As we approached Neuschwanstein, we saw the castle perched up on a small cliff, playing peek-a-boo from between the trees. It looked stunning!


Thanks to the internet, we knew where to go and where to park. More importantly thanks to the internet, we had booked the castle tour online, which meant that there was no queue for us to pick up our tickets. Best thing ever. This meant that we waltzed past 100 people (minimum) to an empty ticket counter. However, the online booking didn’t save us from the bus queue with huge tour bus crowds. Since you can’t drive up to the castle, you have to take a bus, horse carriage or walk. 


The queue for the bus seemed never-ending, but moved quickly as soon as the bus rolled up. Since Murphy always gets his way, the bus doors shut just as our turn came, making us wait another 20 minutes in the glaring sun for the next one. However, it was good that we didn’t walk up, it was very steep and the bus groaned its way up slowly. The kid was very upset about the horses struggling to pull the heavily loaded carriages up the slope and was determined to write to the German chancellor about the cruelty shown to animals here.


After getting off the stop, we still had a long walk till the castle itself. As we rounded a corner, we got this stunning view.

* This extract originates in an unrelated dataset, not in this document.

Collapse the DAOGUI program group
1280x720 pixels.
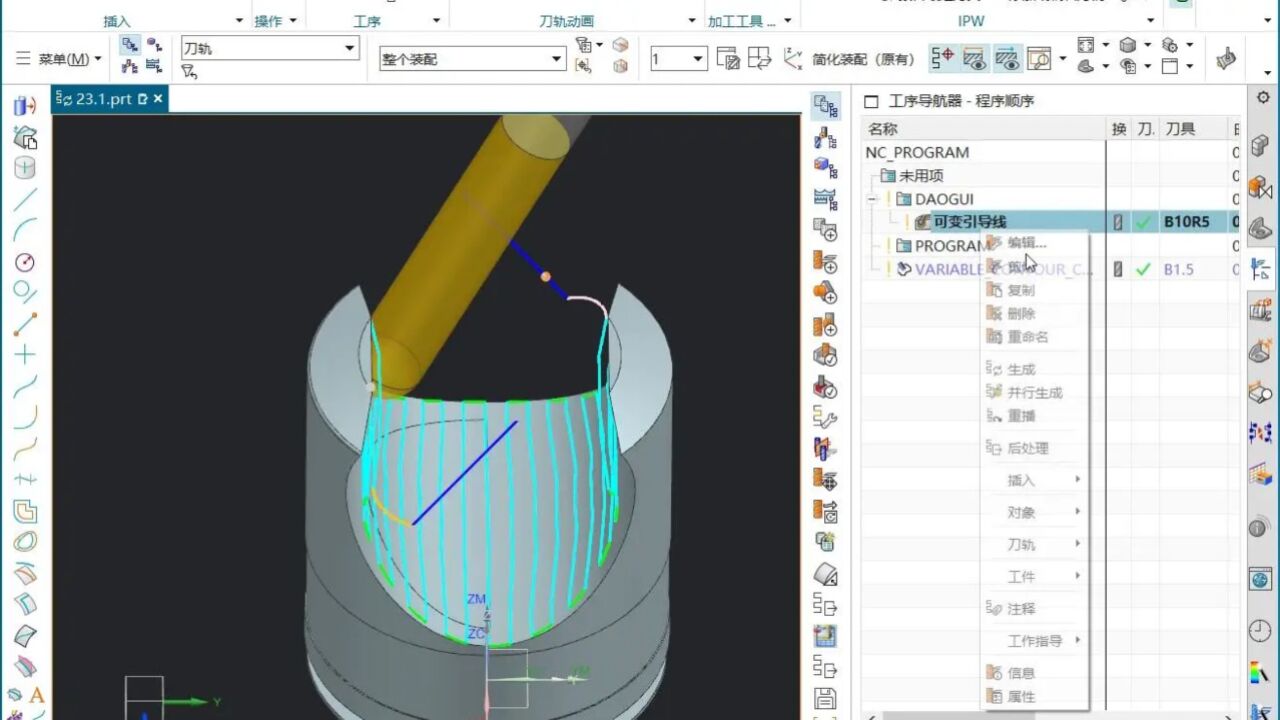[872, 199]
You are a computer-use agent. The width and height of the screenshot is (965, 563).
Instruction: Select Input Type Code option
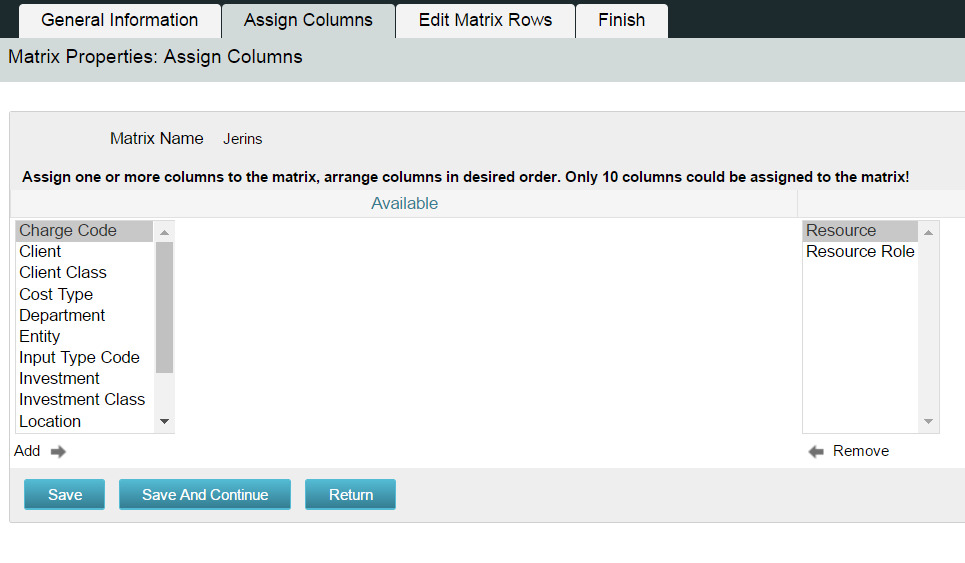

Note the similarities with the Disney castle




The view of the countryside from the same path and the castle itself


It was all too pretty and we went trigger-crazy, but remembered that we had to climb onto the Marienbrucke, the bridge from where you get the best view of Neuschwanstein castle. The bridge is a metal bridge high above a narrow gorge and initially, I was a little scared walking on it. But the sight of the castle took away all fear.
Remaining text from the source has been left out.